■ **TEXT EXCERPT**:

════════════════════

# Coral / Reef Decor FS as well as more



## evercl92 (Aug 14, 2006)

A friend of mine recently bought a used 180gal, and it came with some saltwater equipment/decor. He's planning on doing freshwater though, so the decor and equipment is for sale.

There are several pieces of coral decoration (I guess that's what you call it). Several pieces are pretty tall, in the 16-20 inch range. All are made from a hard, non-flexible material. Several pieces are shaped like stalagmites (inverted cone shaped), another large piece is shaped like a 1/2 bowl, and another is tall, blueish with 'folds'. Kinda hard to explain, but I'll have pics soon. These things are fairly heavy, I don't think shipping will really be feasible.

There are also 2 protein skimmers with tubing, I don't know the brand or functionality (or not) of them.

I'm going back over to his place this weekend, so I'll have pictures/more details soon. I'm just curious if there's any interest in this stuff. I'm located just outside of Columbus, near Groveport. Pricing will be very reasonable, just make an offer.

Not quite this, but similar:








and 









most items on This Page are still for sale as well.


----------



## evercl92 (Aug 14, 2006)

*Now with Pics*

I misspoke in the previous post, there's only one protein skimmer.
But, I now have pictures:

About 150lbs of crushed coral




Decor






Protein Skimmer




Everything is make-an-offer pricing.


----------



## 04cobratorchred (Oct 22, 2006)

If you don't have any luck here you might want to try Cincinnati Reefkeepers Society they are a saltwater only site.

HTH


----------



## evercl92 (Aug 14, 2006)

Thanks for the info.


----------

════════════════════

■ **TO DO**: Reproduce the passage of the reef decor sale thread that begins at the words "most items on" and stops after "one protein skimmer.", with every word unchanged.

■ **PROVIDED DATA**:
════════════════════

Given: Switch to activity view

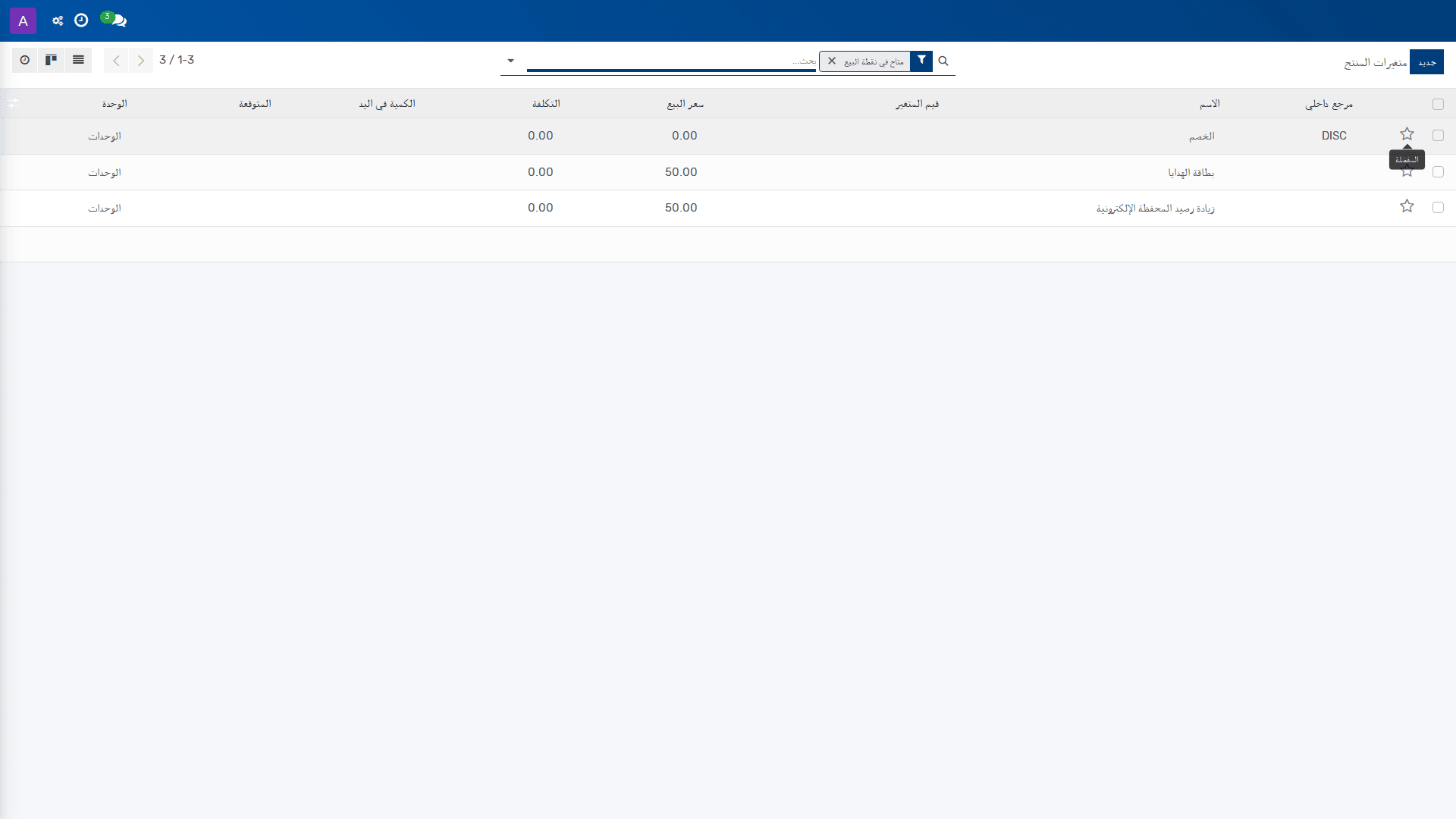Looking at the screenshot, I should click(x=25, y=60).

════════════════════

■ **RESPONSE FOR THIS EXERCISE**:
most items on This Page are still for sale as well.


----------



## evercl92 (Aug 14, 2006)

*Now with Pics*

I misspoke in the previous post, there's only one protein skimmer.